Objective 2: Increase district and local level capacity to prevent and reduce opiate misuse and overdose in Maine.

Strategy: Provide support to the Public Health Districts to collaborate with all sectors to implement substance use disorder prevention efforts.

  • Fund at least one School Behavioral Health Coordinator in each Public Health District, housed by District Coordinating Councils, and working closely with schools in the districts on education, prevention, and early intervention services and programs for substance use disorders.
  • Fund in each Public Health District, a Substance Use Disorder Coordinator to work with the District Coordinating Councils, recovery coalitions, and local entities involved in substance use prevention, intervention, treatment and recovery.
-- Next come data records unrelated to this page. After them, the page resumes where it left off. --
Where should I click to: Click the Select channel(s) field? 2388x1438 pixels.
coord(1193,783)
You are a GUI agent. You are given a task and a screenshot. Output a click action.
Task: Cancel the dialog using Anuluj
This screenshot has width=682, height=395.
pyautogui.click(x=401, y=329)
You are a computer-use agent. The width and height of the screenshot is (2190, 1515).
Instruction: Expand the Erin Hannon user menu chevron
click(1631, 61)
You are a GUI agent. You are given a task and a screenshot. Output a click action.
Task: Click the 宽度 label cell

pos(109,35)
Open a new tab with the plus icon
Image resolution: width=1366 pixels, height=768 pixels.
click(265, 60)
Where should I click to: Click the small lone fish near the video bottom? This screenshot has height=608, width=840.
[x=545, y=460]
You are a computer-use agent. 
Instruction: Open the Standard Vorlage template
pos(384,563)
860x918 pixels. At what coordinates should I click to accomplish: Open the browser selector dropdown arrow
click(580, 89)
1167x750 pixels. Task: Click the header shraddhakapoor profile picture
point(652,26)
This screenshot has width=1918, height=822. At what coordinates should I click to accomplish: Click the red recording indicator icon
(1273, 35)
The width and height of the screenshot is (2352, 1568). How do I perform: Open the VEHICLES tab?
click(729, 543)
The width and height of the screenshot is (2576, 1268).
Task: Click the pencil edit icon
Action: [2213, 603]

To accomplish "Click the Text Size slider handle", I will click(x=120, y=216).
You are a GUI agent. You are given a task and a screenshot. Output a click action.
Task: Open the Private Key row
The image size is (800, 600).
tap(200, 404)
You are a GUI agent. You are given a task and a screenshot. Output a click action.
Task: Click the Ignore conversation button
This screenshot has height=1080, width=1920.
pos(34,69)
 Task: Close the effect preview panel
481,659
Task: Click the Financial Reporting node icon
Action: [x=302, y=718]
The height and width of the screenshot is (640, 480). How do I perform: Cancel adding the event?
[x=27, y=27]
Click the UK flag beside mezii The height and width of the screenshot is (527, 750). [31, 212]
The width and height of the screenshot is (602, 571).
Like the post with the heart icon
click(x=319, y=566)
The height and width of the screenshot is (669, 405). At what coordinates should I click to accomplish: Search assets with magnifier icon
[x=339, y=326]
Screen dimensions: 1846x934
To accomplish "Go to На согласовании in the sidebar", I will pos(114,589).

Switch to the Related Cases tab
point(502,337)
The Substance Use Disorder Coordinator can help link community members to services.
  • Require Public Health District Coordinating Councils to use a multi-sector (healthcare, law enforcement, schools, treatment, recovery, mental health, social services, youth, parents, faith community, and businesses) collaborative approach to addressing all public health issues, including substance use disorders.


Strategy: Support local communities, coalitions, and other groups to use a multi-sector collaborative approach to prevent opiate misuse and other substance use disorders.

  • Promote the integration of the community coalition model of substance use disorder prevention into the overall statewide strategy to reduce substance use disorders. Community coalitions would have to be currently working with or have a plan to work with all appropriate sectors in their community (hospitals/healthcare, treatment, local Public Health District, schools, law enforcement, business, recovery, mental health, youth, parents, faith, civic organizations.
  • Create linkages at the Public Health District level between the State-funded and coordinated prevention efforts with peer recovery centers and the recovery community. Staff, volunteers, and stakeholders from peer recovery centers and/or recovery coalitions should be invited to participate in the District Coordinating Council planning and implementation efforts around substance use disorder prevention.